La maggior parte del cast di supporto, invece, è costituito da macchiette stereotipate e sostanzialmente inutili.
Il comparto tecnico è tendenzialmente discreto: nonostante un’intrigante sequenza iniziale, caratterizzata da colori desaturati su cui spicca il rosso del sangue e della casacca di Toyohisa, l’anime si adagia su scelte grafiche mediocri e poco innovative. Gli sfondi sono interessati da diversi errori di continuità e sono piuttosto banali in quanto ad ambientazioni (foreste, bastioni in pietra, poveri villaggi contadini), ma sono comunque sufficientemente ricchi di particolari.
Il design dei personaggi ricorda molto quello di “Hellsing” (al punto che alcuni di essi sembrano frutto di riciclaggio) e regala figure imponenti e fisionomie dettagliate, sia mascoline che androgine, spesso distorte dagli ormai iconici ghigni mefistofelici, che lasciano il viso in ombra ad eccezione di un singolo occhio spiritato.
La Computer Grafica è usata per lo più nelle scene di massa per animare le truppe nemiche ed è riconoscibile ma non particolarmente invadente, grazie anche ai giochi di luce usati per mascherare il tutto.
Le animazioni si sono rivelate complessivamente deludenti: per quanto siano piuttosto fluide, i movimenti rappresentati sono approssimativi, e questo aspetto si palesa soprattutto durante le scene d’azione, in cui è raro vedere qualcosa che non sia un generico fendente, uno strale scoccato o una scarica di fucileria. Persino i poteri sovrannaturali conferiti agli Ends trovano poco spazio negli scontri, soppiantati da tecniche più tradizionali.

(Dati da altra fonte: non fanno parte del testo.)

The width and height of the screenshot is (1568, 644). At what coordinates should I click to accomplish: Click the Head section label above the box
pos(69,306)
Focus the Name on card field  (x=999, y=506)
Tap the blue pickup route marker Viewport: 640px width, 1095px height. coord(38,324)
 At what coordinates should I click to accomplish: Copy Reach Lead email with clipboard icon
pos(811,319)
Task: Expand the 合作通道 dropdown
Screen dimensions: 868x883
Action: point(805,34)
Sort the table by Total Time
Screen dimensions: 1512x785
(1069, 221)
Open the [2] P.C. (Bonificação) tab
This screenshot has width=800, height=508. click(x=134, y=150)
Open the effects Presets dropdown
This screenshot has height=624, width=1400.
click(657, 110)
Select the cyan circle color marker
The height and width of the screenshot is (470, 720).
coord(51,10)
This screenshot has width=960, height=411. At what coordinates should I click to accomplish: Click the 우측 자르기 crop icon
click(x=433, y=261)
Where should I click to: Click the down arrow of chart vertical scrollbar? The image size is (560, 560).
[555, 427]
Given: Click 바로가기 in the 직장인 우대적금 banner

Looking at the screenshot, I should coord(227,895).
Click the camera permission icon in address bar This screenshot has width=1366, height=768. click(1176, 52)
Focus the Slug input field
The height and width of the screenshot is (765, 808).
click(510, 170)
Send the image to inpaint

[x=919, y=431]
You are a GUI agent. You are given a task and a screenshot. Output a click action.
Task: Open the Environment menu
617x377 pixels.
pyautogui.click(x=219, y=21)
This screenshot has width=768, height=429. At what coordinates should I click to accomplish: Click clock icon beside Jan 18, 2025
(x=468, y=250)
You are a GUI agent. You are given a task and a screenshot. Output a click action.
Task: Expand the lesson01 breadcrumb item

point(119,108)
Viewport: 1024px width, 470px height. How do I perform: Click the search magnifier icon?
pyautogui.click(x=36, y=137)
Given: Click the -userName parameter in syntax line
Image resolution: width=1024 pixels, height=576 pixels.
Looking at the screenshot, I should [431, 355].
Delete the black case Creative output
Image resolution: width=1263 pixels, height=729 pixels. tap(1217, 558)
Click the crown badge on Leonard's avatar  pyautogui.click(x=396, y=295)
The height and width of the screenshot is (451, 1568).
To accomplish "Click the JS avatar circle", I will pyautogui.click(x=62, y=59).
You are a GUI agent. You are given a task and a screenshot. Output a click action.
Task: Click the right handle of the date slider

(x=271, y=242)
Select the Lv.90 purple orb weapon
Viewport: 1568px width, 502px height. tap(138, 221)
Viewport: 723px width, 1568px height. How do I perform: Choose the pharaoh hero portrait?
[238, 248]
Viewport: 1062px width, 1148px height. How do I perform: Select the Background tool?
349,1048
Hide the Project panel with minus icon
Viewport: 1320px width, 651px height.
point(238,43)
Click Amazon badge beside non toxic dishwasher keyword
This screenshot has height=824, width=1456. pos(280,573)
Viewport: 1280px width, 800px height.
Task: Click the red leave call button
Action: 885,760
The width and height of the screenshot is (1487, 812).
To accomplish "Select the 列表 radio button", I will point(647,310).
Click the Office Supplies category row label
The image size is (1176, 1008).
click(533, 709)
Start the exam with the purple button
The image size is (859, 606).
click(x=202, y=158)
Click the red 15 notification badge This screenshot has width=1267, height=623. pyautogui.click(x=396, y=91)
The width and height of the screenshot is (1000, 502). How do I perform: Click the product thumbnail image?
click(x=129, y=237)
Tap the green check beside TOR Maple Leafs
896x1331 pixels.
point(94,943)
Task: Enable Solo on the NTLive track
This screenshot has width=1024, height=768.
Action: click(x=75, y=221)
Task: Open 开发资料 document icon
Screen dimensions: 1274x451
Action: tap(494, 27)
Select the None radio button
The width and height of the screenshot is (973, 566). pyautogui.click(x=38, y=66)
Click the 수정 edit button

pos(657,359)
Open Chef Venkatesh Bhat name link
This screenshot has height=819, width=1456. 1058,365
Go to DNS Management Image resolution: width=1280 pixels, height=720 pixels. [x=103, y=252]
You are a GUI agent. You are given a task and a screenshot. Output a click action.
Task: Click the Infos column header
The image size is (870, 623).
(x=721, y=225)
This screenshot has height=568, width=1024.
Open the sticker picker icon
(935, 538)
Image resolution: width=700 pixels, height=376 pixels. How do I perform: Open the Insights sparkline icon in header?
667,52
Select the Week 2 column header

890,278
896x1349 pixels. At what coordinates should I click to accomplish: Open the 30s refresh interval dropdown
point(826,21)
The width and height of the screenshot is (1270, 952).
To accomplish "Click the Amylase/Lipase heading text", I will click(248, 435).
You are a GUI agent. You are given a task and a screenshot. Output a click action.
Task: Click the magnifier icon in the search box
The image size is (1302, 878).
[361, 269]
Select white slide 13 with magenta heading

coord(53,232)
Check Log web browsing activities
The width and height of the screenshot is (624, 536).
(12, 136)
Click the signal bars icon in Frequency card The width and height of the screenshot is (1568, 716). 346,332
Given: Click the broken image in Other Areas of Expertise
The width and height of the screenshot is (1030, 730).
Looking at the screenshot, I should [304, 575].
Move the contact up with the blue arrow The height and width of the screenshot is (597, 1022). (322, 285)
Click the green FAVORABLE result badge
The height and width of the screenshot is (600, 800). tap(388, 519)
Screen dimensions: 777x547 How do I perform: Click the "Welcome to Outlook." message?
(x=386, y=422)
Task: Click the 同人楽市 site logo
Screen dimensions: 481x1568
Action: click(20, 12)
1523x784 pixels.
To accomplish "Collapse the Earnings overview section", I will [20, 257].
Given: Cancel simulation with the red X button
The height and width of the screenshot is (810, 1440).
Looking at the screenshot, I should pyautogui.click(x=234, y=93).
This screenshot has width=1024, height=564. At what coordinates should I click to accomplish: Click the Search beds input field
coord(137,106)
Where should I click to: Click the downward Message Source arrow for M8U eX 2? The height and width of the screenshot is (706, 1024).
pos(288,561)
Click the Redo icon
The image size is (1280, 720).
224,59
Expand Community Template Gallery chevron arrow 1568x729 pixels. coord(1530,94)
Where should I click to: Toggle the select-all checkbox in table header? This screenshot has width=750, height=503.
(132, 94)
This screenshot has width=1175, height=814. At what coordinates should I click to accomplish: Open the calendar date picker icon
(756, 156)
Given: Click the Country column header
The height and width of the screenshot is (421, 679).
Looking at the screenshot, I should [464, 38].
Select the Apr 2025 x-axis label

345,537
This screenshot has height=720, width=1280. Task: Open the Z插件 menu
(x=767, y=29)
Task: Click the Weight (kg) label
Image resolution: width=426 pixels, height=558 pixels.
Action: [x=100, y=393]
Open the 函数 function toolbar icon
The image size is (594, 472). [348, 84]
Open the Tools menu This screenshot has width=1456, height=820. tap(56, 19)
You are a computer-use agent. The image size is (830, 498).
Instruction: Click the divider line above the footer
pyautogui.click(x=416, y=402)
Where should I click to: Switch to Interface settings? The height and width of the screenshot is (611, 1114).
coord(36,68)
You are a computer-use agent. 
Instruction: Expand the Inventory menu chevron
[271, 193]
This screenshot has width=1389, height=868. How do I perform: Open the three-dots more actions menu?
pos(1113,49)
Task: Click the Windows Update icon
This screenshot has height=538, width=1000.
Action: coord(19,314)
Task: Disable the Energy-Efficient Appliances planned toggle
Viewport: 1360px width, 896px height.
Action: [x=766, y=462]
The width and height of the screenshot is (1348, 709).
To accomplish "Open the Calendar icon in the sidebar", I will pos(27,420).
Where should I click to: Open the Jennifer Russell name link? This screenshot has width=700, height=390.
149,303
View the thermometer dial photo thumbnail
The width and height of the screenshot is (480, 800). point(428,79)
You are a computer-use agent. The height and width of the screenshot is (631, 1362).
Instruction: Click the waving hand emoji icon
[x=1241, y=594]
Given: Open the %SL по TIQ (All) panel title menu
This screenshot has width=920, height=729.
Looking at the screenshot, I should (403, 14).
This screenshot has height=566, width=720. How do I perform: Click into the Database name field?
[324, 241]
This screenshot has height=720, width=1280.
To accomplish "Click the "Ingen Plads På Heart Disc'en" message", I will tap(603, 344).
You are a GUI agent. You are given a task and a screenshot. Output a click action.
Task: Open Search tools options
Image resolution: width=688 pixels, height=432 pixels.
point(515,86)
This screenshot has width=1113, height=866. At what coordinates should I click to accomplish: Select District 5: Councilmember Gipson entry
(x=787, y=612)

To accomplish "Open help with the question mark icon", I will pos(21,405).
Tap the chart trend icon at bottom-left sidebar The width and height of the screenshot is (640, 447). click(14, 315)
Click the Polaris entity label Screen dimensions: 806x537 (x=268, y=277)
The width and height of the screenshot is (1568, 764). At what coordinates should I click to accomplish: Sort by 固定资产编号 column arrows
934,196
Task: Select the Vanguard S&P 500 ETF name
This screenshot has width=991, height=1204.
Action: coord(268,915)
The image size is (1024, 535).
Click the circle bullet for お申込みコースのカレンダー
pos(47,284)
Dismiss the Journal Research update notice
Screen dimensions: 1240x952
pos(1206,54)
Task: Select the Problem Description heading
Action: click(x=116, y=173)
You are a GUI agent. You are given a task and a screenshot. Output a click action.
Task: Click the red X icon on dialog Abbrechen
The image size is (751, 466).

La colonna sonora è piacevole e adeguata e abbraccia stili differenti, ma i brani intermedi e di sottofondo sono oscurati dalla sigla di apertura, un pezzo incredibilmente orecchiabile e trascinante accompagnato da uno stile di disegno abbozzato, quasi da schizzo preparatorio, che segue mirabilmente le note, e da quella di chiusura, a cui sono associate immagini vibranti e tonalità cromatiche più cupe. Buono il doppiaggio giapponese, appropriato ed espressivo. Da ammirare l’utilizzo di un idioma apposito per marcare ulteriormente il distacco tra gli abitanti del nostro mondo e le popolazioni della dimensione in cui i primi sono stati inviati.
In conclusione, “Drifters” è un’opera di intrattenimento gradevole e ignorante, ma non abbastanza creativa (con le dovute eccezioni). Gli attimi epici vengono polverizzati da battute e sketch comici inopportuni, mentre non è possibile percepire alcuna tensione a causa della monotonia delle battaglie, tutte unilaterali fin dal principio e dall’esito già segnato. Persino la violenza è piuttosto mite e, sebbene non manchino smembramenti, spargimenti di sangue e qualche inquadratura che indugia su sfruttamenti e abusi, il livello di dettaglio non è mai sufficientemente elevato da shockare lo spettatore, e non si assiste mai alla brutalità disarmante che aveva reso celebre il suo predecessore.
Del numeroso cast, solo pochi personaggi hanno ricevuto un minimo di introspezione, mentre molti altri sono mere sagome di cartone prive di personalità, e altri ancora sono stati mostrati di sfuggita, ma non hanno ancora avuto un ruolo all’interno della storia, in attesa di fare la propria parte nel già annunciato seguito.